Durante as quase oito horas de cirurgia, a mãe dele, Josué, nossos filhos e a imprensa ficaram de plantão no hospital. Eu ainda estava de pijama e nem um pouco disposta a falar com ninguém. Quando o médico saiu da sala, meu coração parou por um segundo. Ele estava abatido e a máscara não permitia ver direito sua expressão. Cheguei mais perto para ouvir o que tinha a dizer. Ao tirar o gorro e a máscara, não precisou dizer mais nada. Um buraco se abriu embaixo dos meus pés, e me senti caindo. Fui amparada por um dos meninos, Pedro falou com os jornalistas. Em questão de minutos, o mundo sabia aquilo que eu não conseguia processar. Jay não estava mais entre nós. Eu teria que encontrar uma maneira de viver sem ele.

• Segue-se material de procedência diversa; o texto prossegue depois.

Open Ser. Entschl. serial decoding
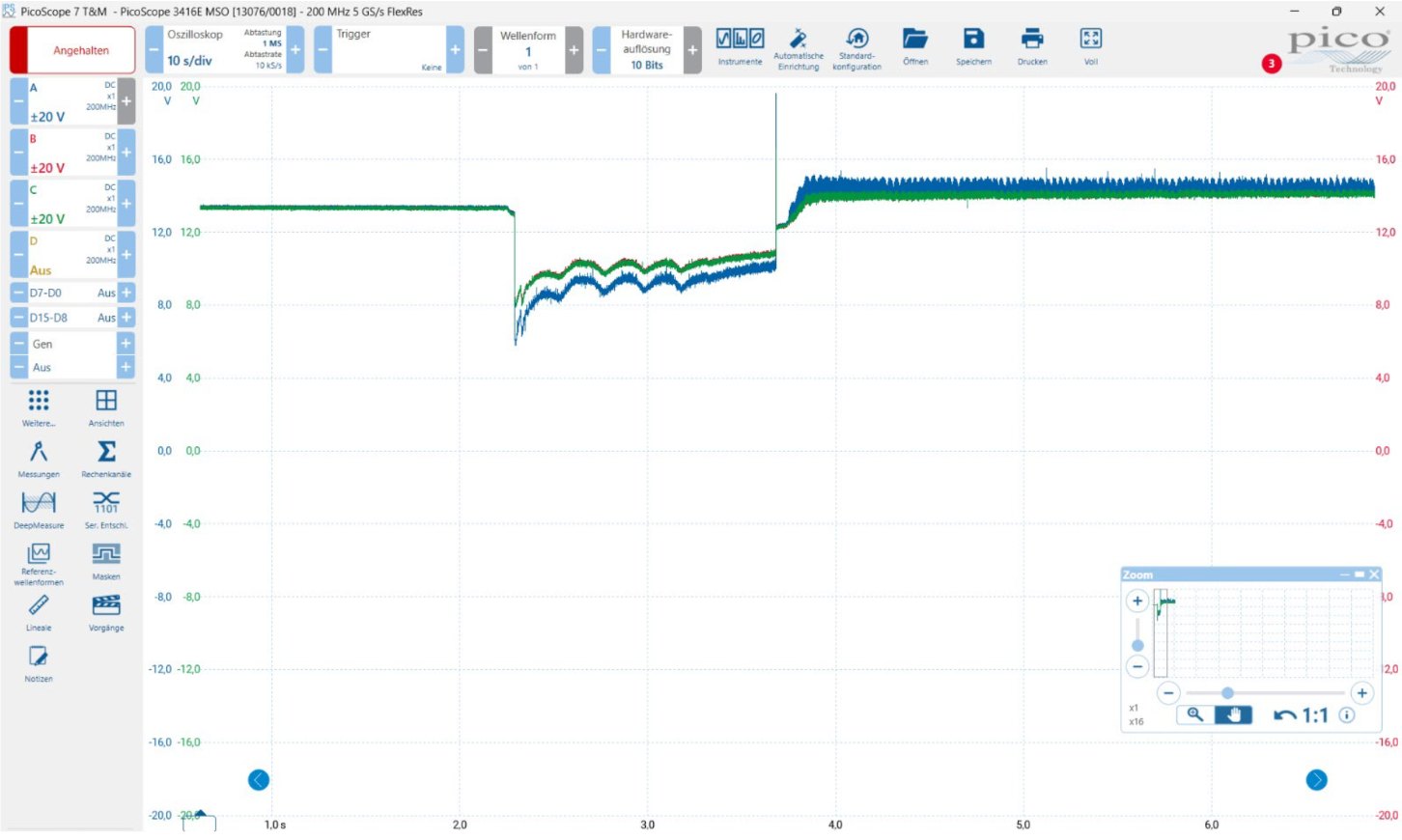The height and width of the screenshot is (840, 1402). click(x=106, y=510)
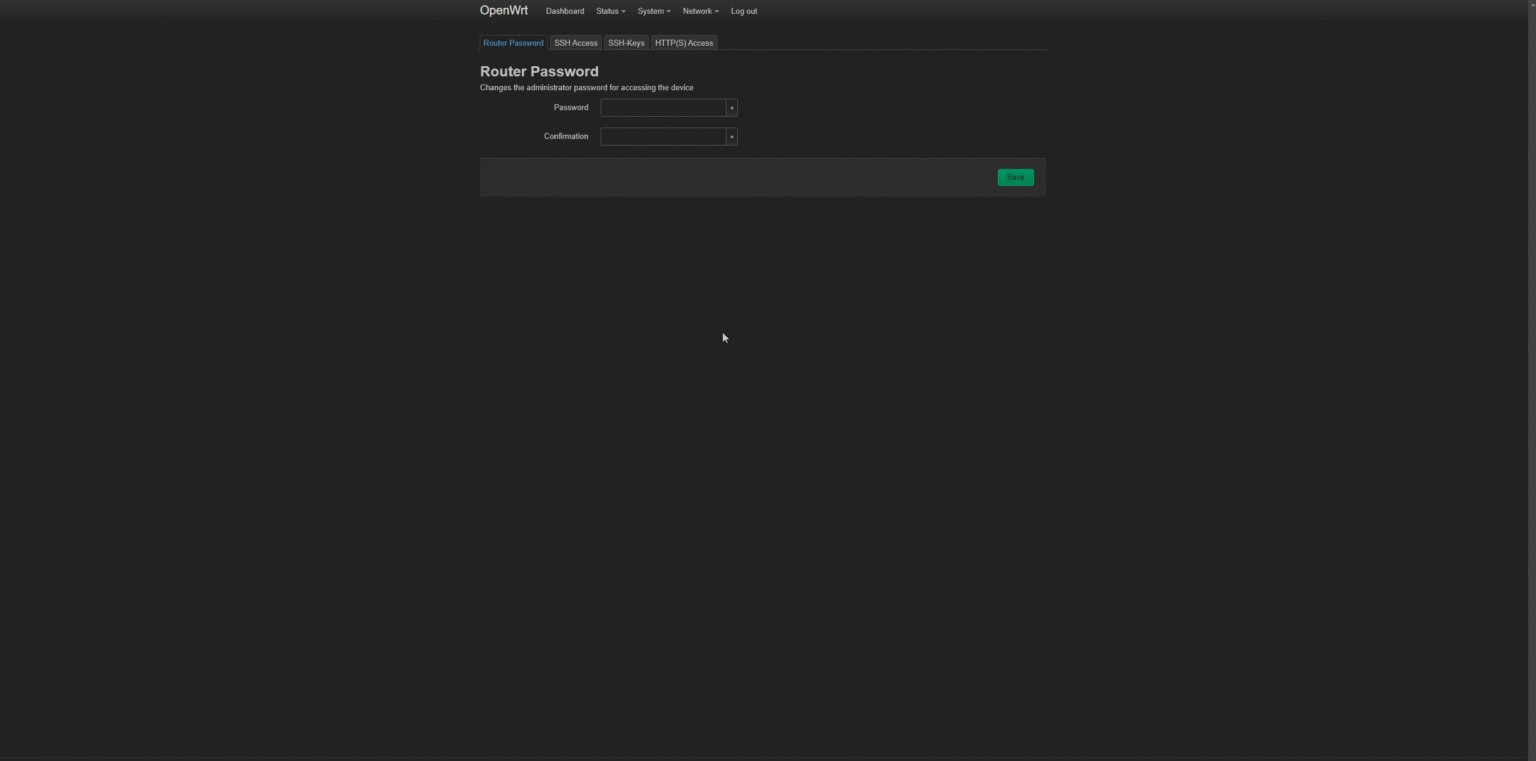Reveal the Confirmation field contents
The image size is (1536, 761).
[x=732, y=137]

Os próximos dias não fizeram sentido nenhum. Pessoas tentando me confortar, frases prontas que eu mesma usei tantas vezes quando a perda era do outro, amigos em silêncio perto de mim, certos que isso era o melhor a fazer. Quando subi ao púlpito para fazer o discurso esperado de mim, não fazia ideia do que dizer, evitei olhar para aquela figura gelada deitada num caixão. Aquele não era o meu marido. O meu Jay tem um sorriso de fazer derreter as geleiras dos polos, um abraço quente e faz piadas horríveis nos momentos mais inadequados. Encarei a plateia e contei uma história da primeira vez em que ele foi o meu herói, quando Pedro desapareceu no parque e nós ainda nem namorávamos, contei quantas vezes ele foi a minha rocha durante os anos insuficientes que passamos juntos. Eu não mencionei a maneira como ele me fazia sentir cada vez que me tocava. Isso era só nosso.
A vida passou numa sucessão de acontecimentos, a maioria felizes. Os filhos de Pedro, a empresa de Victor, os filmes de Joe. Eu o via neles, mas aqueles homens não me pertenciam. Voltavam sempre, mas não ficariam e nem deviam ficar. Acompanhei a vida deles e segui a minha. Lancei livros, viajei muito, brinquei com os netos que vieram. Vi a idade me debilitar e meus rapazes se aproximarem cada vez mais. Joe acabara de completar trinta e oito anos quando parti numa tarde quente de primavera.
Reconheci o lugar assim que abri os olhos. Era a mesma terra criada na noite em que ele se foi. Estava em Mihaz, mais exatamente na terra dos unicórnios. Meu corpo não doía mais, e tampouco estava cansado. Olhei minhas mãos e as vi lisas de novo. Cheia de energia e louca para explorar aquele lugar, corri até o riacho, sabendo exatamente onde ele estava e olhei meu reflexo, só para ter certeza que meu corpo voltou à forma de décadas antes. Mais importante que isso, sentia uma presença revigorante e cheia de luz. Sorri para o reflexo e ouvi passos se aproximarem. Era ele. O meu menino, com os cabelos pretos cacheados, barba rala e nenhum sinal de sofrimento ou dor. Ao invés disso, ostentava o sorriso mais feliz que alguém pode produzir. Recebi o abraço e coloquei a cabeça em seu peito, já sem nenhum resquício de saudade. Agora estava tudo certo. Nós dois, nosso lugar, criado por nós e para nós. Agora seria pela eternidade, juntos e sem ninguém mais olhando.